UK-based language service providers (LSPs) are banding together in hopes of improving the state of public sector translation and interpreting nationally. In a manifesto published January 23, 2020, the UK Association of Translation Companies (UK ATC) laid out its plans to make public sector procurement and provision of language services more sustainable in the UK.

The manifesto was compiled by a group of LSP-members of the UK ATC’s Public Sector Procurement Committee, and provides the Association with a starting point to address key challenges facing both suppliers and buyers in this typically high-volume, low-margin market.

According to the manifesto, issues that need remedying include a lack of transparency in procurement (at all levels) and unpredictable demand volumes, which is particularly problematic in the case of rare languages. On top of this, there is insufficient data about the size and makeup of the linguist pool.

In response to these and other challenges, the manifesto put forward four primary objectives: to introduce best practices and build on current ones; to find realistic solutions that benefit all stakeholders; to enhance regulation and governance; and to adopt efficient and future-proof tools and technology.

According to Raisa McNab, CEO of the UK ATC, the next step is to “start breaking up the themes of the manifesto into areas which we can continue to develop within working groups.”

Industry Stakeholders Pitch In

Given the broad-reaching ambitions of the manifesto, the UK ATC is naturally relying on multiple stakeholder groups to help take the themes forward. Among those involved are LSP-members of the UK ATC’s Public Sector Procurement Committee, public sector buyers, and groups representing linguists, such as the ITI, CIOL, and NRPSI.

The UK ATC’s Public Sector Procurement Committee is made up of representatives from EMPOWER Translate (Ruth Partington), thebigword (Bernadette Byrne), Cintra Language Services (Ben Ablett), Wessex Translations (Paul Stewart), Lifeline Language Services (Lynn Everson), and others.

Input from the buy-side will involve bodies such as the Ministry of Justice (MoJ), the Department for Work and Pensions (DWP), Crown Commercial Service, and the Police, McNab said. There are specific discussions taking place with the latter two on “the development of their upcoming national language services frameworks, both due out this year,” she added.

Fair Pay and Subcontracting

Within the broad themes of the manifesto, one naturally thorny issue is fair and equitable remuneration for linguists, which McNab described as “a challenging topic” that warrants “wider consideration.”

Potential solutions proposed in the manifesto include floor and ceiling rates, whereby a linguist’s pay is specified by the buyer. Under this mechanism, LSPs would be forced to disclose (and justify) their markup on payments to linguists, which would likely prove unpopular.

Complicating the matter of remuneration further is the practice of subcontracting, which McNab identified as having its upside: “It can enable a more localised delivery of services and open up some of the public sector work within large frameworks to smaller companies.”

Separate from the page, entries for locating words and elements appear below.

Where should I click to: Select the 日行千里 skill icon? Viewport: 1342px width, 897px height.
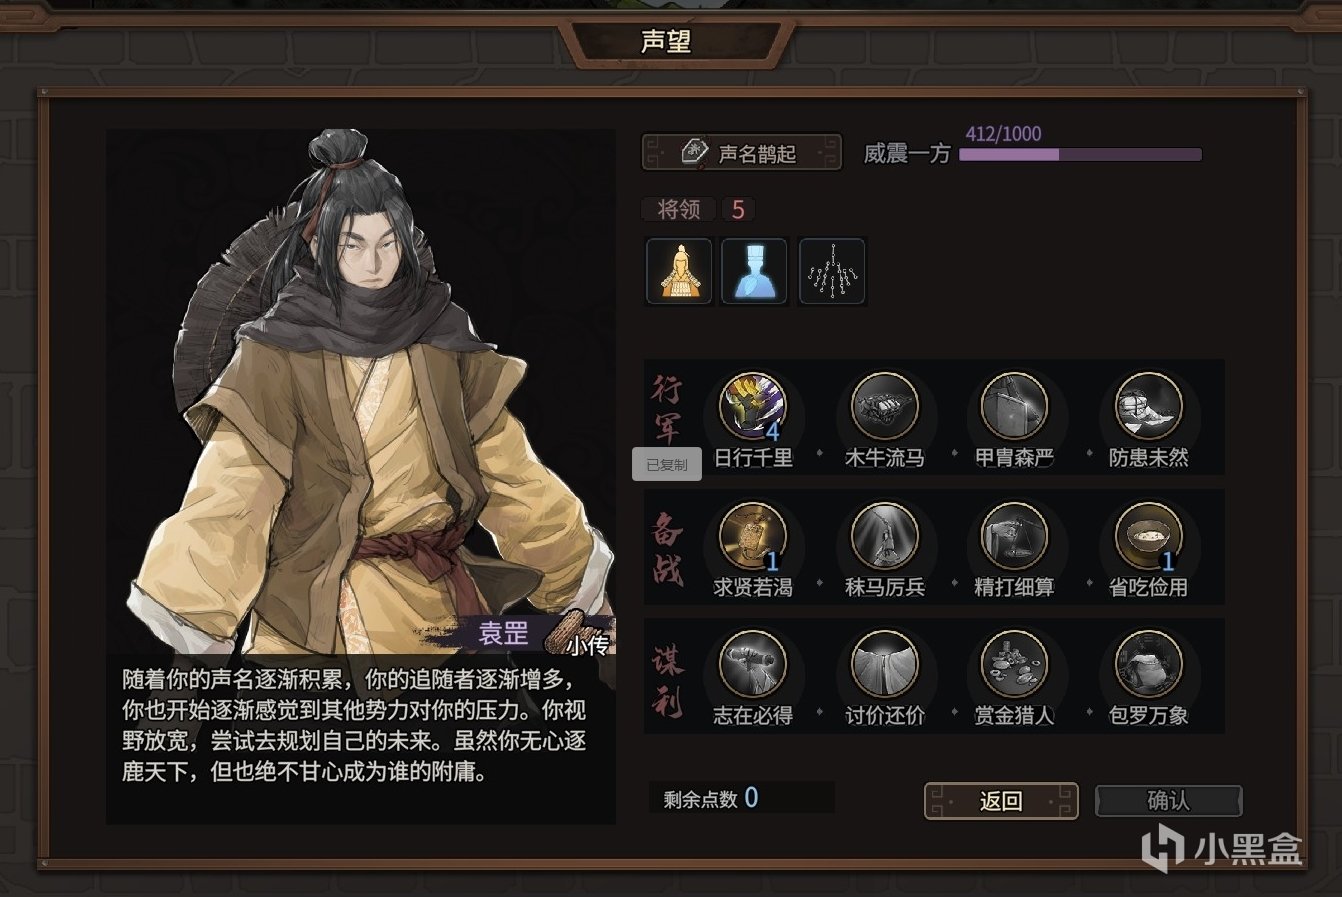point(753,406)
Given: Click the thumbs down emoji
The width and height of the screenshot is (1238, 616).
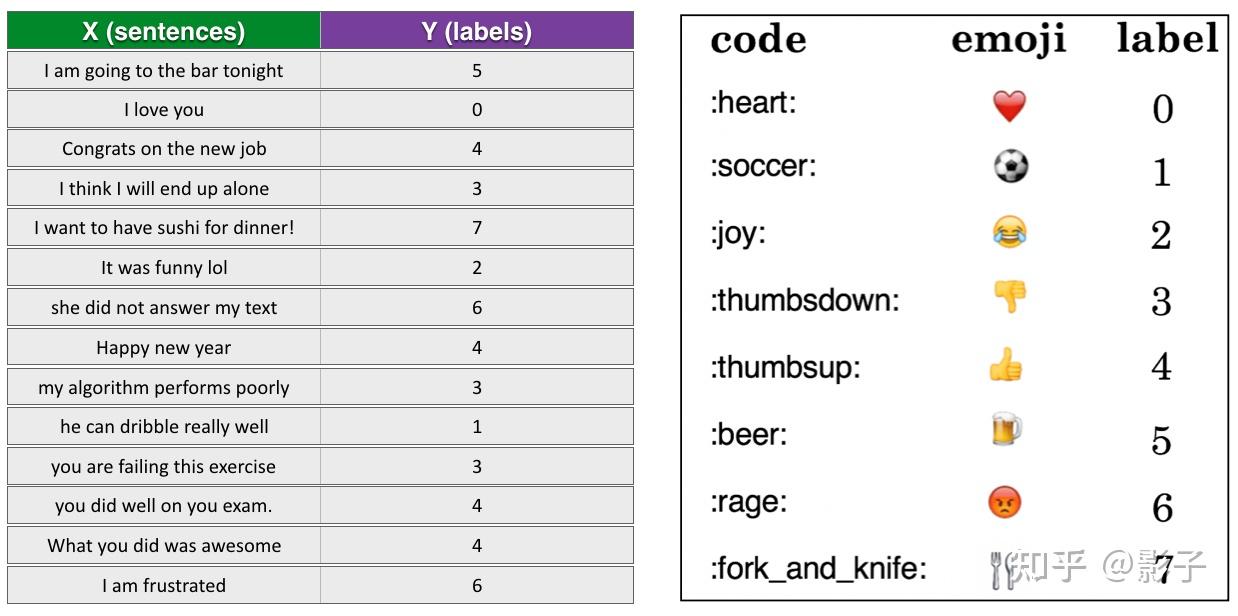Looking at the screenshot, I should tap(1009, 297).
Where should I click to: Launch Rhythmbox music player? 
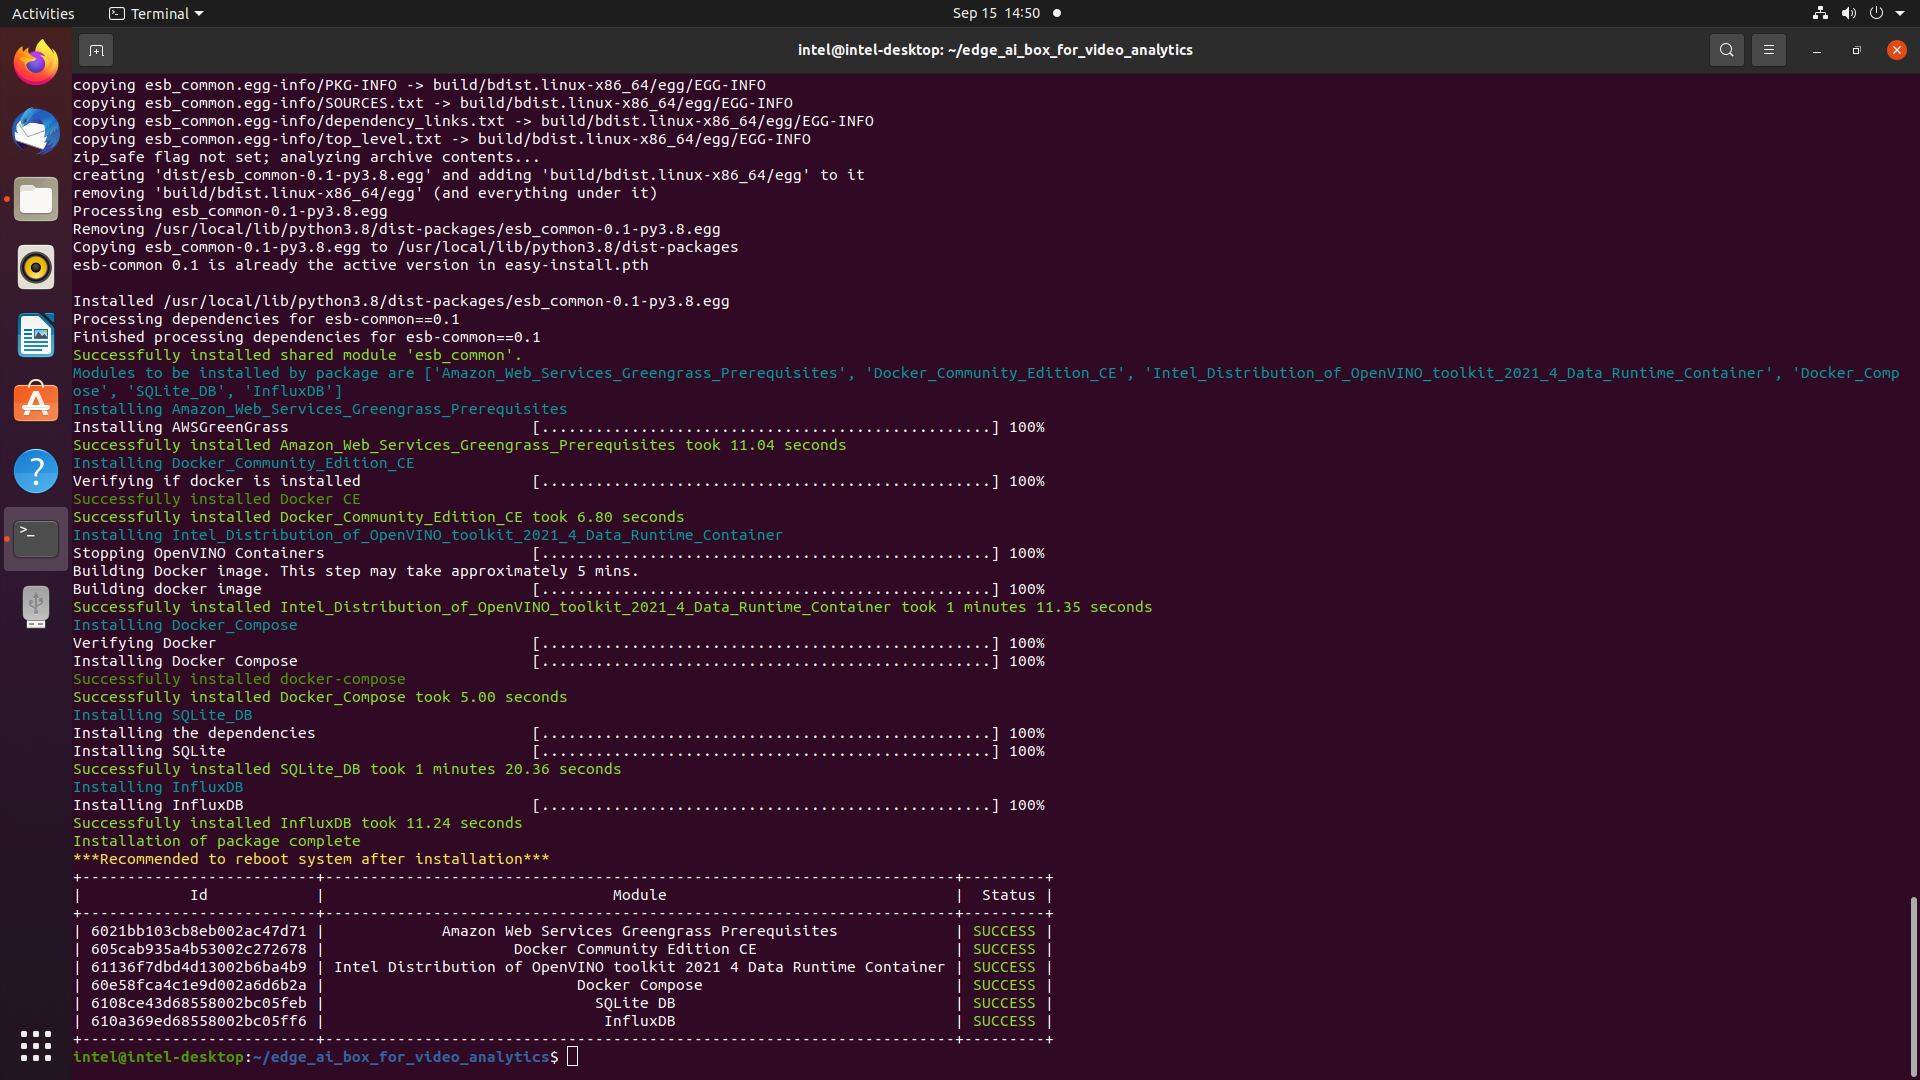[x=36, y=268]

Although subcontracting is commonplace in public sector translation and interpreting contracts, the collapse of UK subcontractors, most notably Pearl Linguistics in 2017 and thebigword subcontractor Debonair Languages in August 2019, raises questions about the sustainability of the practice. “Without detailed data, it’s difficult to gauge what kind of a role subcontracting plays within the ecosystem exactly,” McNab explained.

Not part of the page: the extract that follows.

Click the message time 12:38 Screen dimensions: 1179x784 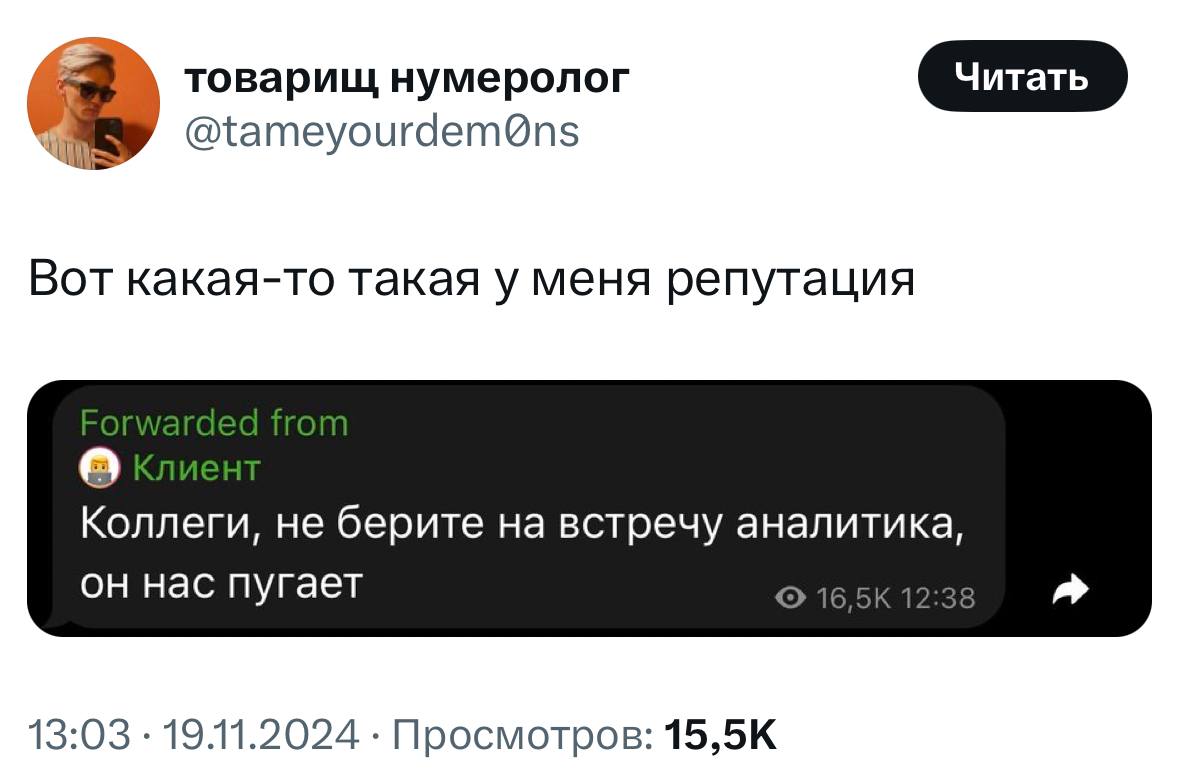pos(937,599)
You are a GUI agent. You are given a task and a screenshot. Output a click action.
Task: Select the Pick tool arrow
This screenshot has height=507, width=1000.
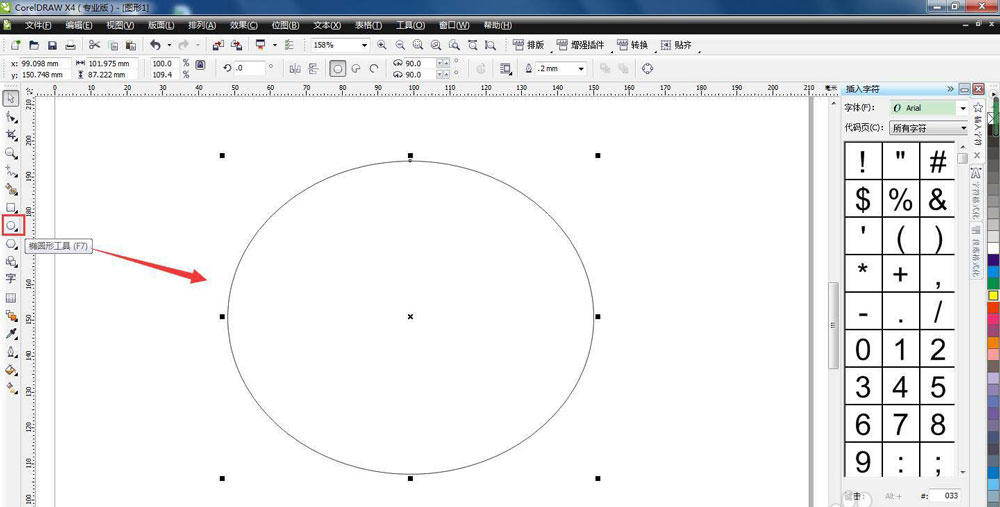(11, 98)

Data is also lacking about the size of the UK-based linguist pool. Although a challenging task, McNab hopes to reliably map out the supplier pool by gathering data from buyers, LSPs, and surveys. Compiling such information would make it more feasible to identify and plug gaps in supply, and to put qualification checks for linguists in place.

There are no quick wins, it seems, and McNab said success lies in “long-term commitment and engagement.” Still, the manifesto provides “a solid foundation” and has received very positive initial feedback, she said.